Di Vincenzo Calafiore

22 Agosto 2023 Udine

 

La fortuna di trovarsi qui, adesso in questo fottuto millennio di rovine e disastri, è di avere

ancora voglia di vivere, di amare , nonostante tutto : la vita !

Perché sai, la vita non è quella di questo inferno !

La vita è quella che Tu hai dentro, quella che ogni giorno scrivi pagina dopo pagina e nel mentre sentire l’ebbrezza dell’amore, la voglia di arrivare ogni giorno in riva al mare per iniziare un nuovo viaggio!

E’ questa la fortuna, la fortuna di essere, di esserci, di riuscire a pronunciare ancora adesso in questo fottuto millennio: io amo, io ti amo!

Avrei quarant’anni ma è come se ne avessi ottanta, sono un picaro, un artista di strada,

viaggio su uno di quei velieri che silenziosamente di notte solcano i cieli quando tutto tace, quando tutto è silenzio, nascosto da nuvole di sogni.

Viaggio assieme ad altri che come me cercano una nuova terra in cui vivere!

Così parliamo del tempo di questo vento che porta via, ma anche del mare di quel mare che fa nascere l’amore, che porta sogni, quel mare come terra seminata a grano, quando la notte si riempie di magia, dei tanti sogni lontani.
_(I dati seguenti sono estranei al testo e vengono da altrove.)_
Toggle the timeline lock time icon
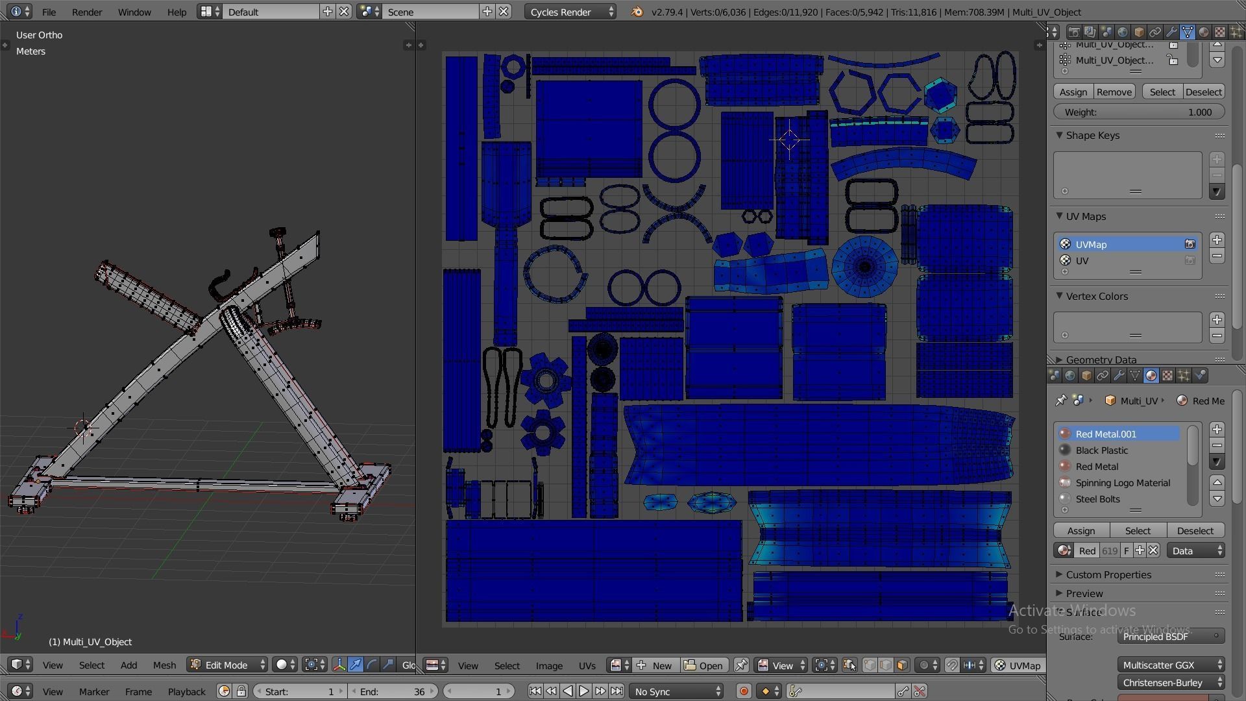 coord(241,691)
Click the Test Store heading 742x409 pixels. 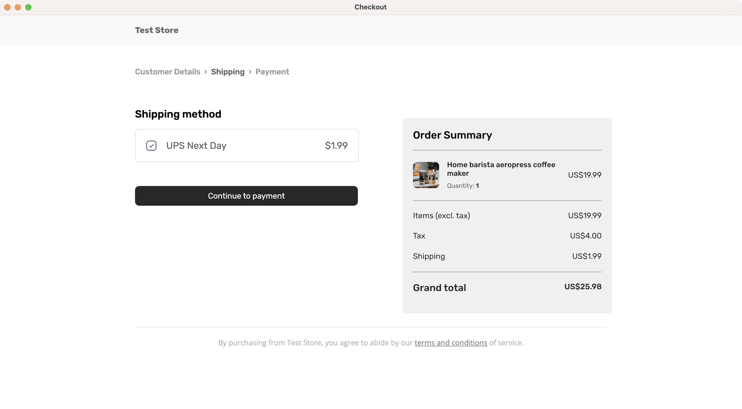(157, 30)
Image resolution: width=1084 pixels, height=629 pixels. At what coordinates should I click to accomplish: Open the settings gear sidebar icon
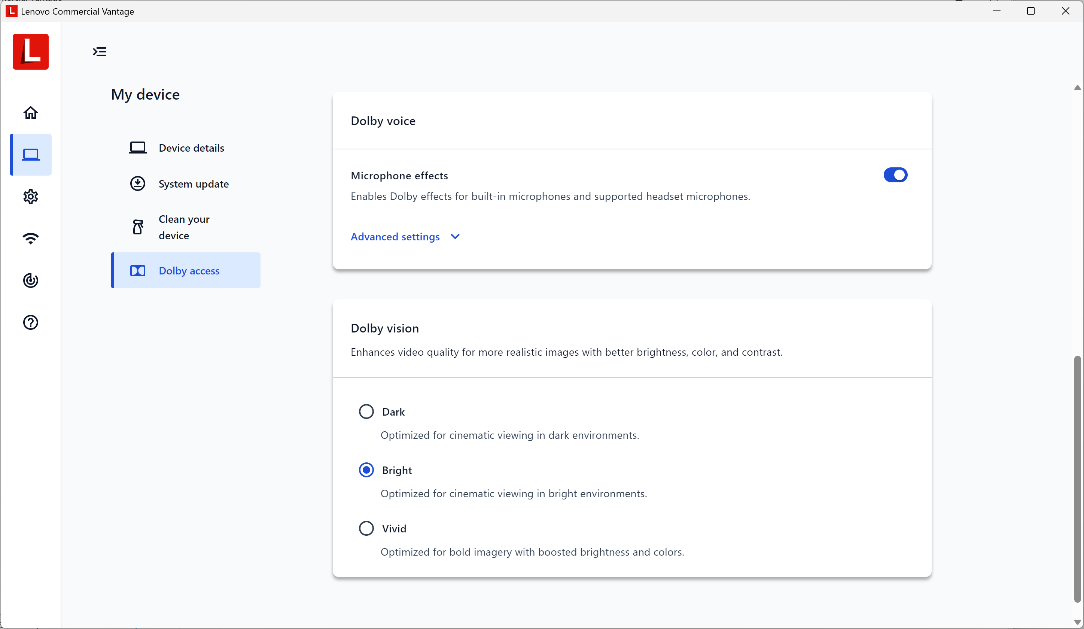(31, 197)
Io mi ricordo dell’uomo che sono stato, quando me ne stavo seduto in osteria davanti a un bicchiere di vino bevuto da solo a mettere i numeri in colonna, e tracciavo nuove rotte anche se non potevo andare via, neanche quando l’odore forte del sangue chiudeva le narici, neanche dopo un dolore forte …. Mi ricordo dell’uomo che ero coi capelli da ragazzo dietro a una vela bianca in mezzo al mare.

La vita è  come quel mare che ho negli occhi, è carte nautiche da decifrare, per lo più di notti bianche e giorni da imparare a memoria come le rime di una poesia; se avessi una penna ti scriverei per dirti quanto bella sei!

Sono un ladro e vengo di notte a rubare i tuoi sogni e amarli poi quando il sonno dura a lungo,

amarti così per ore e lasciarti andare all’alba a un angolo di paradiso.

Rivedo le tue labbra di ragazza umidi di baci, bere sogni, vorrei restare ma faccio il funambolo, sono un artista di strada che sempre più si allontana da mangiafuoco.

Seguo i transiti sicuri della luna e mi perdo ad ammirare la tua bellezza, la bellezza che se ne va  alle prime luci dell’alba; ti vengo a prendere con la prima stella cadente, che fai li da sola, con questa luna, con questa magia di baci passo passo?

Amore non c’è niente di più triste che dormire da soli è molto meglio aspettarti davanti a un portone ed è già una nuova alba!

Nel silenzio sento passare uno sciame di stelle cadenti … ancora non c’è notte che non pensi a te anche quando le ombre giocano a come meglio trattenermi tra le tue braccia, ma tra poco sarà chiaro e sparirò assieme ai sogni!